Parece evidente que na incapacidade de resolver um problema de maneira mais construtiva e racional, ativamos a culpa sem sequer nos perguntarmos o que vem depois dessa atitude. Será que quando culpabilizamos – e quando fazemos só isso – estamos de fato combatendo algo ou alguém efetivamente? Encontrar a suposta causa culpada e nisso criar diferentes explicações de porque a culpa lhe é atribuída, resolve o que estamos problematizando? Quando culpamos os/as brancos/as pelo complexo de superioridade e pela desigualdade histórica disso resultante; quando culpamos a “estrutura social” por ser demasiadamente sexista e heteronormativa, avivando todos os seus demônios como a masculinidade tóxica, a homofobia e o feminicídio; quando culpamos os alemães pelo nazismo; e, não menos grave, quando culpabilizamos a dita “natureza humana” como a responsável por incontáveis e reincidentes mazelas cometidas entre gentes e gentes, nação e nação; quando fazemos tudo isso pela perspectiva da culpa, estamos atacando o problema em seu cerne? Responda para si! Ou estaríamos, na verdade, direcionando nossos olhares para o que está acontecendo, ou, na melhor das ingenuidades, estamos olhando apenas para o que aconteceu, sem necessariamente buscar uma solução pragmática do problema? Fechar uma discussão no aspecto da culpa pode ser, neste momento, uma maneira de esquecer o que está de fato envolvido na problemática e, quando não, encerrar aí uma luta legítima.

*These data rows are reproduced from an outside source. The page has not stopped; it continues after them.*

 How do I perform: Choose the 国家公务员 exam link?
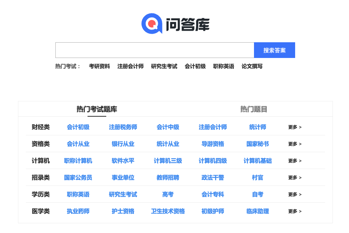78,178

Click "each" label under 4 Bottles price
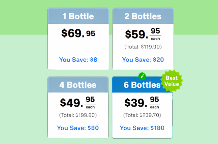(90, 107)
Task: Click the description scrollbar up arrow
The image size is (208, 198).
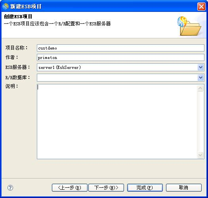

Se achamos seus culpados e os punimos, tudo está resolvido?

Nesse sentido, raramente olha-se para o gérmen, para a semente, para a origem do problema. Em muitos sistemas políticos (e sem dúvidas inclui-se aqui o sistema religioso), salvaguardar um ser culpado permite simultaneamente não aprofundar-se nas causas de certas desordens; antes, o fenômeno da culpabilização compulsiva consegue reunir em torno de um objeto-alvo, ou de um bode expiatório, determinados aliados, como se se seguisse um certo algoritmo: encontre um objeto-alvo, culpe-o de supostos crimes ou desvios, transforme-o num inimigo em comum, espalhe o medo da ameaça para os arredores, recrute núcleos aliados e nascerá um novo motivo de guerra. Ainda arrisco dizer que boa parte da genealogia da moral humana encontra-se alicerçada da ideia de culpa.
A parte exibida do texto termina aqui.